Abstract

Abstract Isocitrate dehydrogenase 1 (IDH) mutation has important clinical prognostic value in glioma patients conferring improved survival and better neurocognitive function (NCF) compared to IDH wild type (IDH-WT) patients. It is not known whether IDH mutation status has an impact on patient reported outcomes (PRO). The goal of this single institution retrospective study was to examine the impact of IDH-mutation status on PRO’s in patients who also completed neuropsychological evaluation. METHODS Out of 101 glioma patients referred for neuropsychological evaluation between 2018–2019, 73 completed the Functional Assessment of Cancer Therapy-Brain (FACT-Br; non-completion due to severe cognitive impairment, poor English). In addition to the total score, the FACT-Br includes 5 subscales of wellbeing (Physical, Social, Emotional, Functional, and Brain specific symptoms). 69 patients completed the Beck Depression Inventory (BDI) and 61 completed the Beck Anxiety Inventory (BAI). Self-reported symptoms were compared between those with IDH-Mut vs IDH-WT by ANOVA. RESULTS Diagnoses included glioblastoma (20), diffuse astrocytoma grade II/III (29) and oligodendroglioma grade II/III (24). 29/73 (40%) patients were IDH-mut.

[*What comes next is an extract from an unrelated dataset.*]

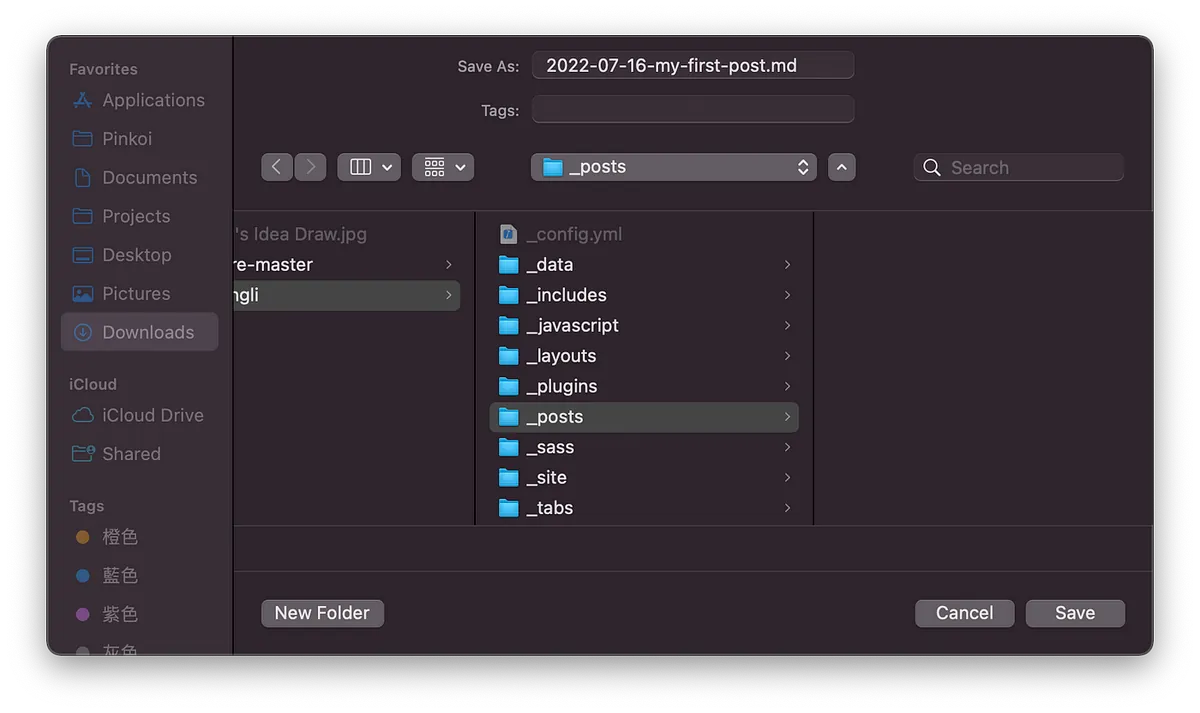
Task: Open the _posts location popup menu
Action: tap(674, 167)
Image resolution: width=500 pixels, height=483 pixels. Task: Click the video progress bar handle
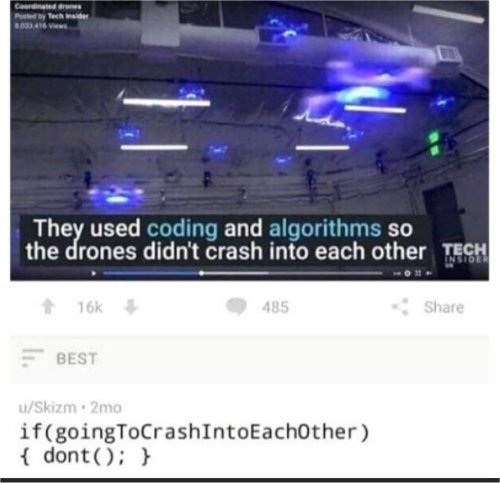click(201, 273)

FACT-Br total scores did not differ between IDH-WT and IDH-Mut glioma patients (F=2.685; p=ns). Separate analyses of the 5 FACT-Br subscales showed that only the emotional functioning subscale differed significantly, with IDH-Mut patients reporting better emotional functioning than IDH-WT patients (F=7.4; p< 0.05). BDI and BAI scores did not differ by group (F= 2.2 and 1.9, respectively; p=NS). CONCLUSIONS IDH mutation was related to patient reported emotional status on the FACT-Br in this mixed clinical sample of glioma patients. Analysis is complicated by the heterogeneity of the sample and retrospective nature of the study. Routine inclusion of PRO’s as standard of care may allow a more comprehensive understanding of the impact of IDH throughout the natural history of glioma.